Why the frogmouth resonates

Part of the bird’s appeal is narrative symmetry: a much-loved contender finally gets its moment. But the frogmouth’s charisma is practical as well as cute. It’s a backyard-adjacent species many Australians can actually meet—perched like a broken branch by day, then sweeping for moths at night. That accessibility turns casual voters into advocates. It helps, too, that the frogmouth is often mistaken for an owl; clearing up that myth (it’s a nightjar relative, not an owl) has become a mini-education campaign each poll cycle, boosting its cultural profile.

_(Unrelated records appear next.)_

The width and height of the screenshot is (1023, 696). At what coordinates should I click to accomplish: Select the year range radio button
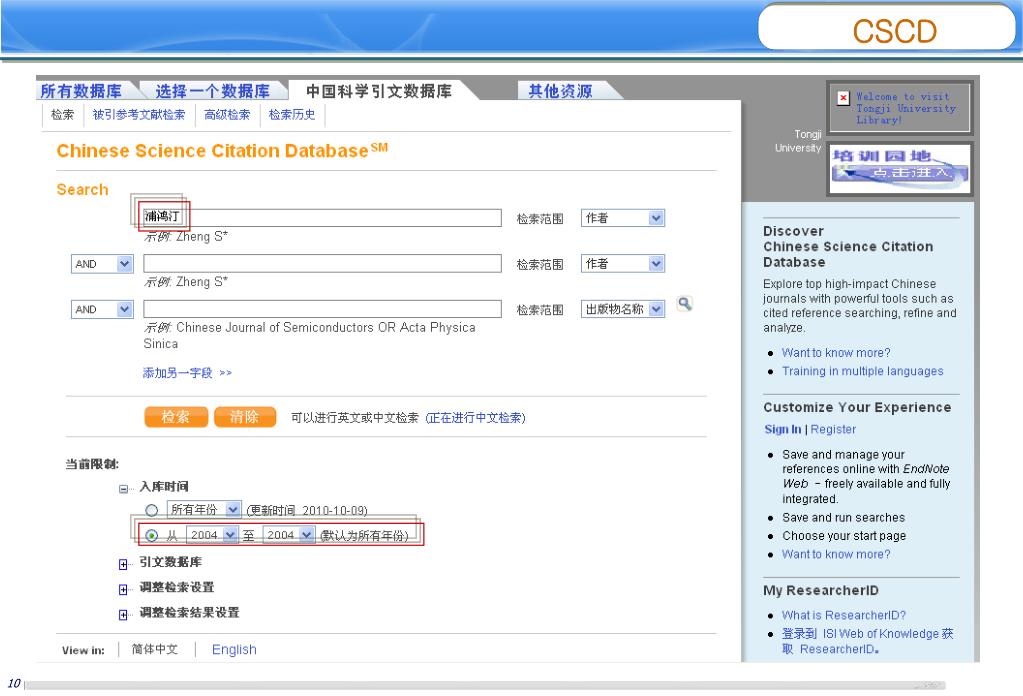152,535
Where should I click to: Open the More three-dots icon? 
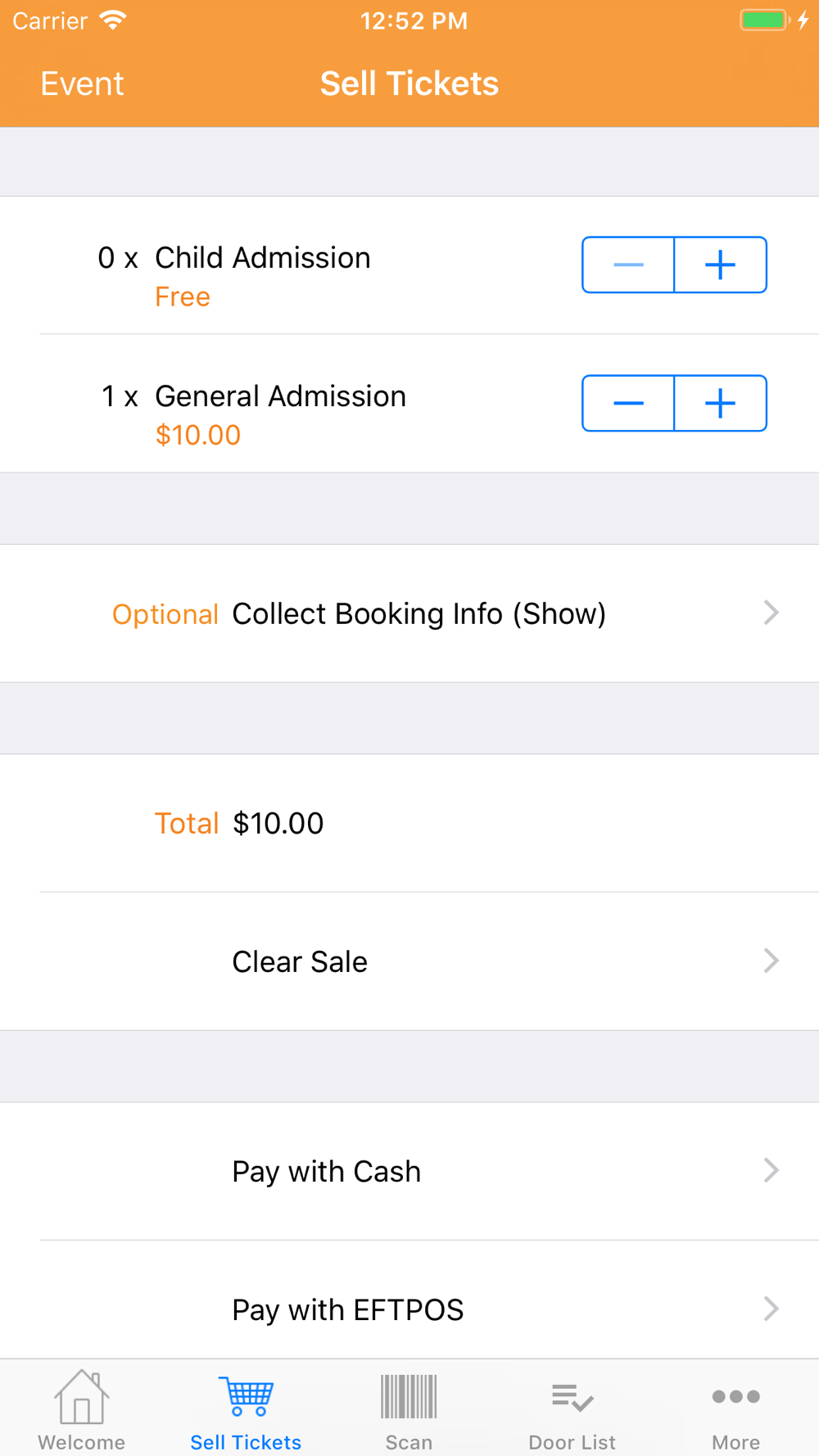coord(735,1396)
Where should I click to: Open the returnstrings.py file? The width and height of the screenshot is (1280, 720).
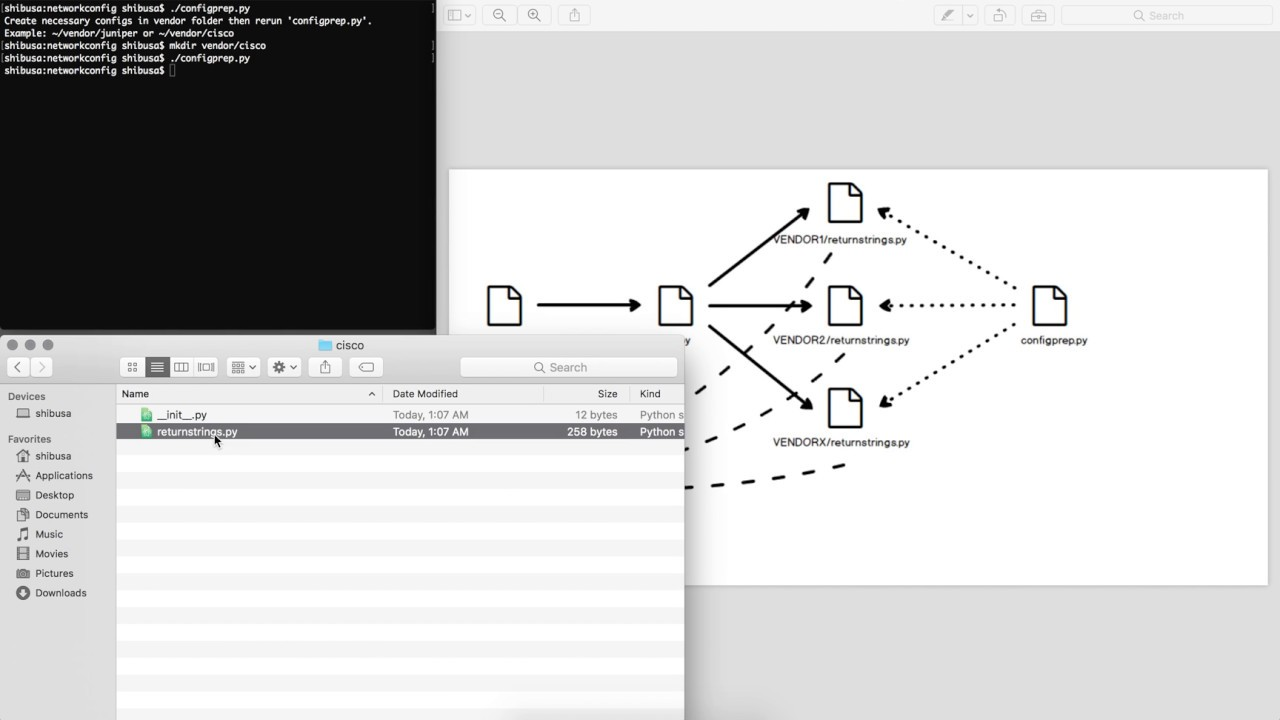[x=196, y=431]
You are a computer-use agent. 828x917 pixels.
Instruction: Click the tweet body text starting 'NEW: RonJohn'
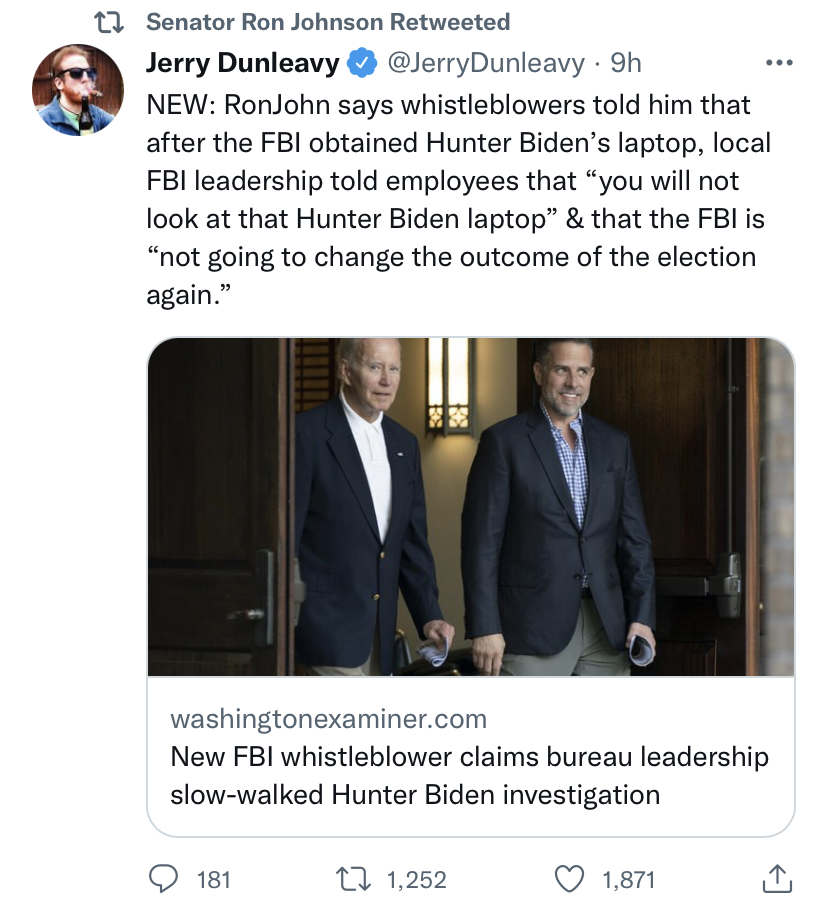tap(458, 200)
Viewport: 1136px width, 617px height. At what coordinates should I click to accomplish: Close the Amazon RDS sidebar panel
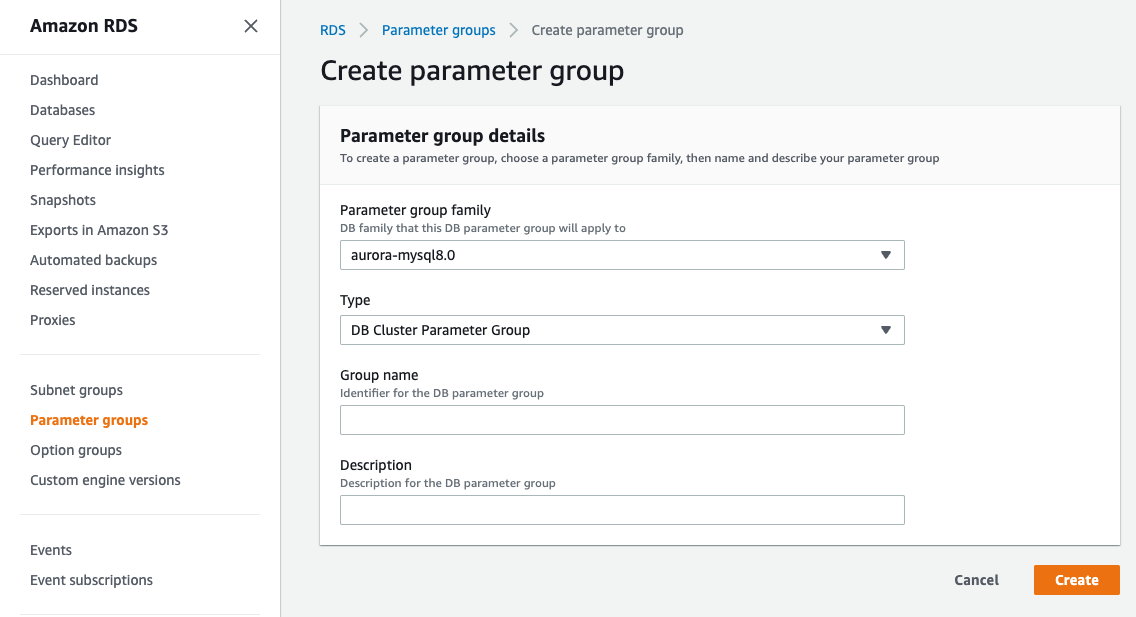tap(251, 26)
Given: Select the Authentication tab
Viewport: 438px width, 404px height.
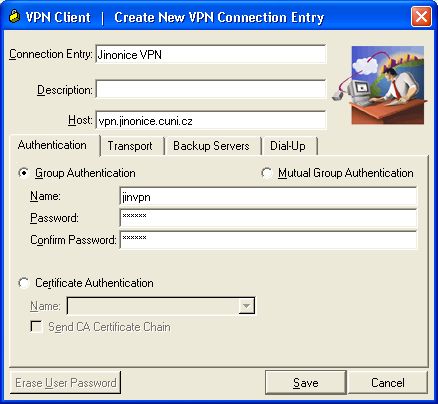Looking at the screenshot, I should click(52, 145).
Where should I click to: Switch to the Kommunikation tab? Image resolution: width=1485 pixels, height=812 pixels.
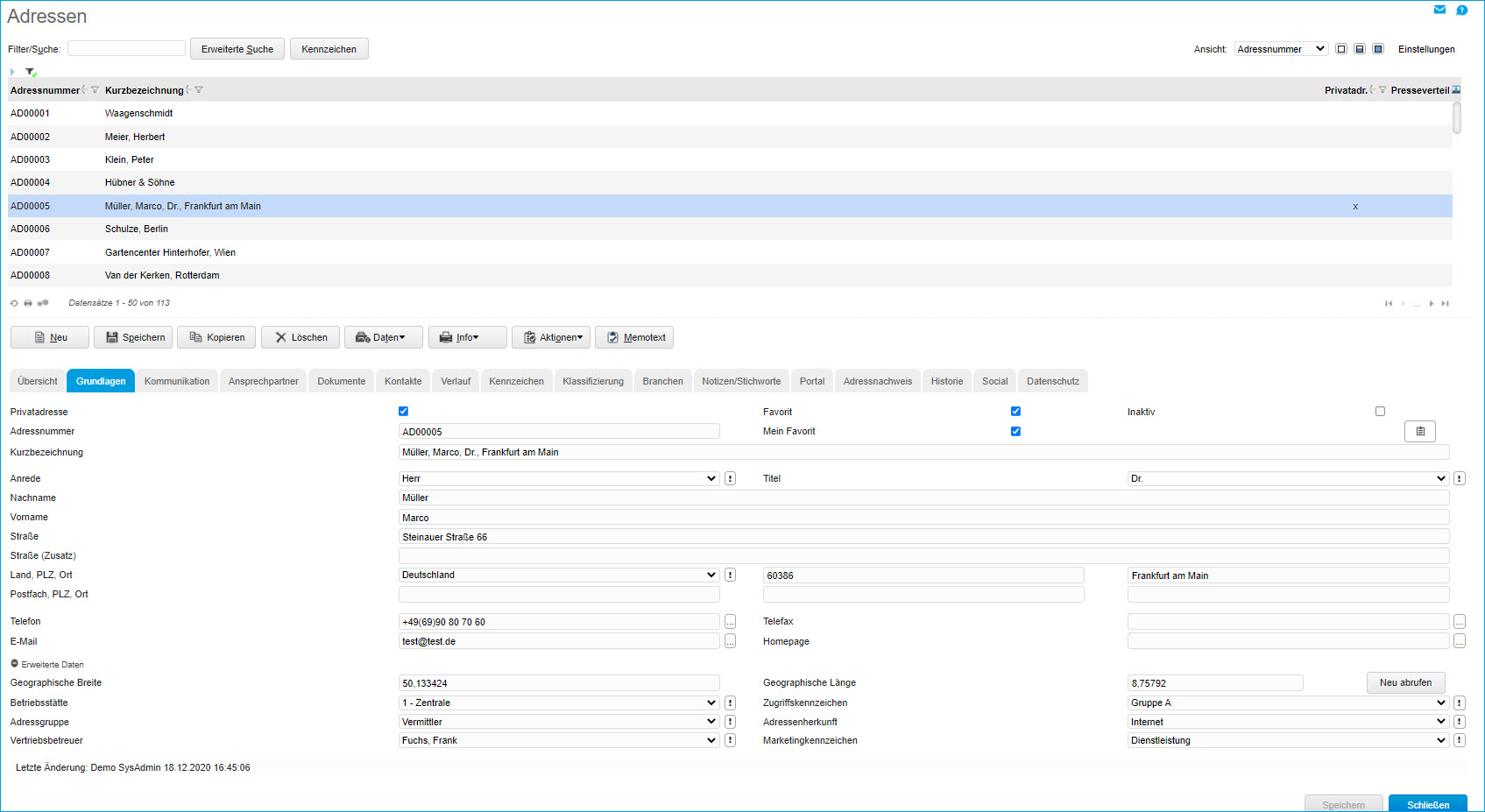[x=177, y=381]
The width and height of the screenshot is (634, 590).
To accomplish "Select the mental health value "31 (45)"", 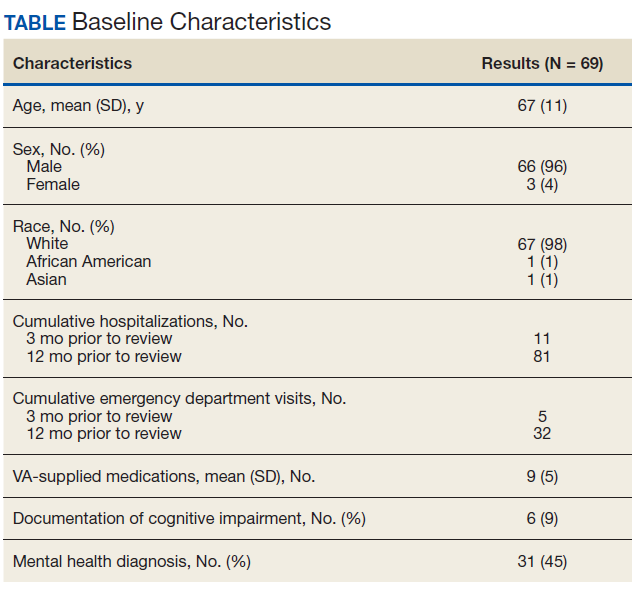I will (x=542, y=561).
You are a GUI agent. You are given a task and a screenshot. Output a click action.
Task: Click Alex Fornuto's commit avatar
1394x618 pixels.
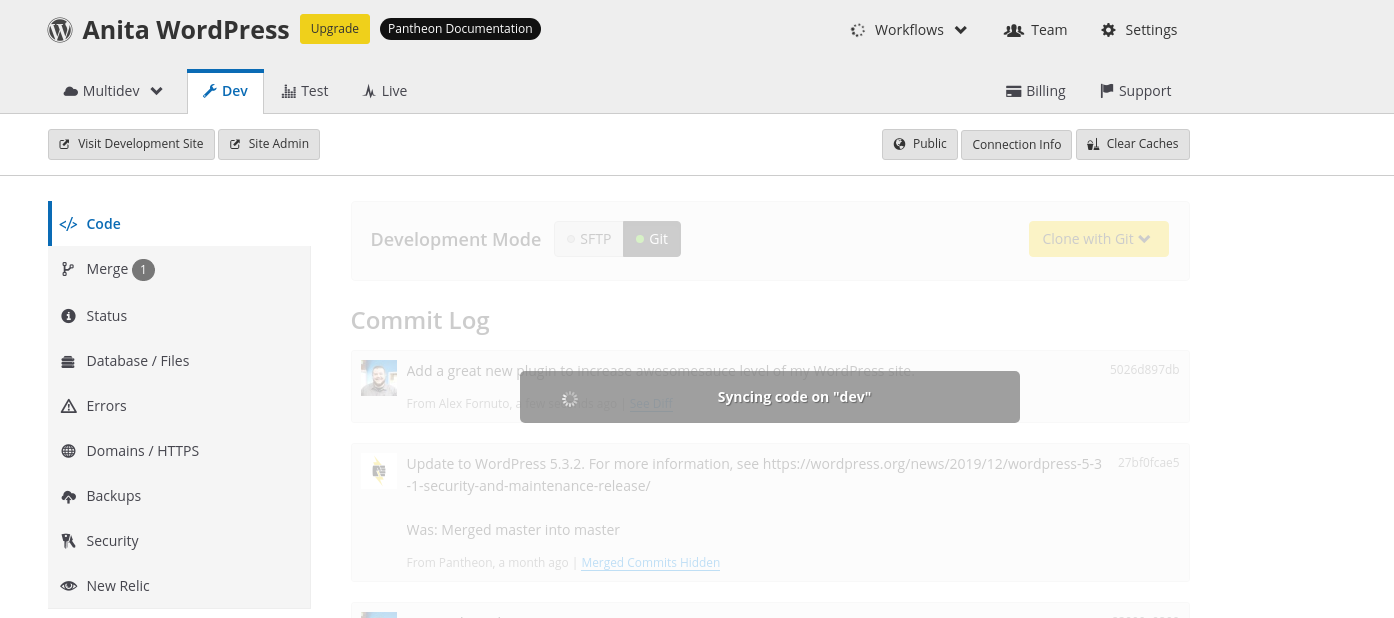[x=378, y=377]
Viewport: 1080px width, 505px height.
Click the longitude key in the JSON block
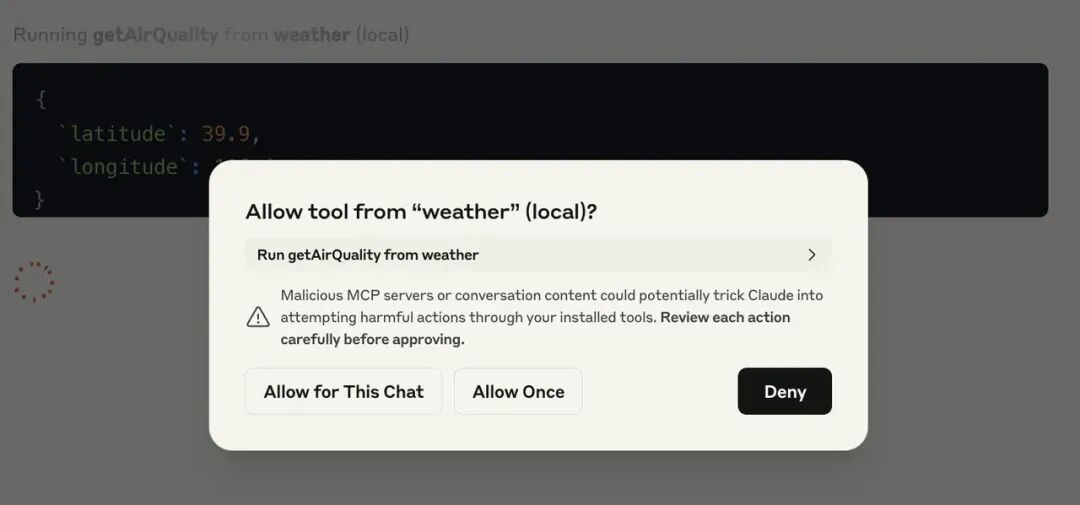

A poll that doubles as a conservation classroom

The biennial Bird of the Year vote—run by Guardian Australia with BirdLife Australia—has evolved into a national teach-in. Species profiles, school projects and local campaign memes pull new people into conservation conversations, while the leaderboard spotlights at-risk birds such as Baudin’s Black-Cockatoo, whose habitat pressures in Western Australia kept it near the top this year. The 2025 edition again blended playfulness and purpose, and it nudged thousands toward citizen science via the Aussie Bird Count.

Regional loyalties and voting quirks

The final leaderboard tells a story of place as much as preference. Western Australia rallied behind Baudin’s, Queensland brought loud support for the Bush Stone-curlew, and the Gang-gang held its now-traditional podium spot thanks to ACT and southern-coast boosters. Yet none of those pockets could overturn the frogmouth’s national reach—a reminder that familiarity still beats rarity in big-tent public polls.

The state of the perch: what the result says about Australia’s bird mood

  • Backyard charisma wins: Birds people can see (and photograph) near home keep outperforming rarer species.

  • Storytelling matters: Running gags—“is it a log?”—and teachable myths (not an owl!) create sticky, repeatable narratives.

  • Conservation cuts through when personal: Votes for Baudin’s and the gang-gang reflect rising understanding that beloved birds are losing habitat fast.

What comes next for fans (and birds)

The poll may be over, but the Aussie Bird Count is just getting started—an easy on-ramp to contribute sightings from your backyard or local park. If the frogmouth’s win nudged you from spectator to participant, that’s the prize that lasts longer than a headline. And for those who backed an also-ran: the next Bird of the Year lands in 2027. If the frogmouth can rise from three straight silvers to gold, your favourite can, too.

 The Tawny Frogmouth finally has its feathered crown as Australian Bird of the Year 2025—a victory built on national familiarity, internet-age charm, and a groundswell of voters who turned affection into action. Long live the log-that-isn’t.